== Try it ==
Entries follow. Give back exactly the lines starting at the one containing "1001x542 pixels." and ending at the one containing "Task: Tap the", and no other lines.

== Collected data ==
********

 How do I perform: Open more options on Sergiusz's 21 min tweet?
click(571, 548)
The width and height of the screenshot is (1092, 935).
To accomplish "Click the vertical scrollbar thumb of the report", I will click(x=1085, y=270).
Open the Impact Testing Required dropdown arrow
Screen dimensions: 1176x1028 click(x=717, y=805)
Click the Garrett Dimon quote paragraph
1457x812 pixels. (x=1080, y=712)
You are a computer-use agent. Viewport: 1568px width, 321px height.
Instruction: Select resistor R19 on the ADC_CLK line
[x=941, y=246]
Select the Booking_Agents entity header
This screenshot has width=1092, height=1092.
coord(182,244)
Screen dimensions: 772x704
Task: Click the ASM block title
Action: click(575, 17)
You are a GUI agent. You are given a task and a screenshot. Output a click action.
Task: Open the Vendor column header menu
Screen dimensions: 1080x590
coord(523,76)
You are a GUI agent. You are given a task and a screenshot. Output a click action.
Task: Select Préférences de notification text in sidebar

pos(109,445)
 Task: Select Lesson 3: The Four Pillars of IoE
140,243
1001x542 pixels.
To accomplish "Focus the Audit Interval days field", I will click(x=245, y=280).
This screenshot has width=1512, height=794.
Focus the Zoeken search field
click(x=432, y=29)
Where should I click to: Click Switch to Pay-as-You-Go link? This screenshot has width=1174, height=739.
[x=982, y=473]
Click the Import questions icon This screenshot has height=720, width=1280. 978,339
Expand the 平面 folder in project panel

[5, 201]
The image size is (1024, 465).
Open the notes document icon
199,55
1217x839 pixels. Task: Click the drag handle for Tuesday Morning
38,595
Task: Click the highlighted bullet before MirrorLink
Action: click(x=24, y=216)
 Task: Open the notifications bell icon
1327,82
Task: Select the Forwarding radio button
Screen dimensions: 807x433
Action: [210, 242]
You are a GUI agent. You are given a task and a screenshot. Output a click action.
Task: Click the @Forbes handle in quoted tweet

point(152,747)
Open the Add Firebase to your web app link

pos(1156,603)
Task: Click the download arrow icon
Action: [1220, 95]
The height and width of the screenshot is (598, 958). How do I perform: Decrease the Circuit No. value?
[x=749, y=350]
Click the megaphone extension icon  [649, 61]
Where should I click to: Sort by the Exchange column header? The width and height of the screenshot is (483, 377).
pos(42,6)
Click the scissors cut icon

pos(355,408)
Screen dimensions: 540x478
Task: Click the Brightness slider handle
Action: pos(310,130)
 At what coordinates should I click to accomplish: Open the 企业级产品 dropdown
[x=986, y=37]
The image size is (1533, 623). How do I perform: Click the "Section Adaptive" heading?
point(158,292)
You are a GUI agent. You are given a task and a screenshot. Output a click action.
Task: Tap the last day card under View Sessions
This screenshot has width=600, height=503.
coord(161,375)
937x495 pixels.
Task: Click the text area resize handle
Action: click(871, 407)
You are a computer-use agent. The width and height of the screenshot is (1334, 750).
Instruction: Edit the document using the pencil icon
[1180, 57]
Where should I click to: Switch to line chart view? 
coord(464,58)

********

== Your solution ==
1001x542 pixels.
To accomplish "Focus the Audit Interval days field", I will click(x=245, y=280).
This screenshot has width=1512, height=794.
Focus the Zoeken search field
click(x=432, y=29)
Where should I click to: Click Switch to Pay-as-You-Go link? This screenshot has width=1174, height=739.
[x=982, y=473]
Click the Import questions icon This screenshot has height=720, width=1280. 978,339
Expand the 平面 folder in project panel

[5, 201]
The image size is (1024, 465).
Open the notes document icon
199,55
1217x839 pixels. Task: Click the drag handle for Tuesday Morning
38,595
Task: Click the highlighted bullet before MirrorLink
Action: click(x=24, y=216)
 Task: Open the notifications bell icon
1327,82
Task: Select the Forwarding radio button
Screen dimensions: 807x433
Action: [210, 242]
You are a GUI agent. You are given a task and a screenshot. Output a click action.
Task: Click the @Forbes handle in quoted tweet

point(152,747)
Open the Add Firebase to your web app link

pos(1156,603)
Task: Click the download arrow icon
Action: [1220, 95]
The height and width of the screenshot is (598, 958). How do I perform: Decrease the Circuit No. value?
[x=749, y=350]
Click the megaphone extension icon  [649, 61]
Where should I click to: Sort by the Exchange column header? The width and height of the screenshot is (483, 377).
pos(42,6)
Click the scissors cut icon

pos(355,408)
Screen dimensions: 540x478
Task: Click the Brightness slider handle
Action: pos(310,130)
 At what coordinates should I click to accomplish: Open the 企业级产品 dropdown
[x=986, y=37]
The image size is (1533, 623). How do I perform: Click the "Section Adaptive" heading?
point(158,292)
You are a GUI agent. You are given a task and a screenshot. Output a click action.
Task: Tap the last day card under View Sessions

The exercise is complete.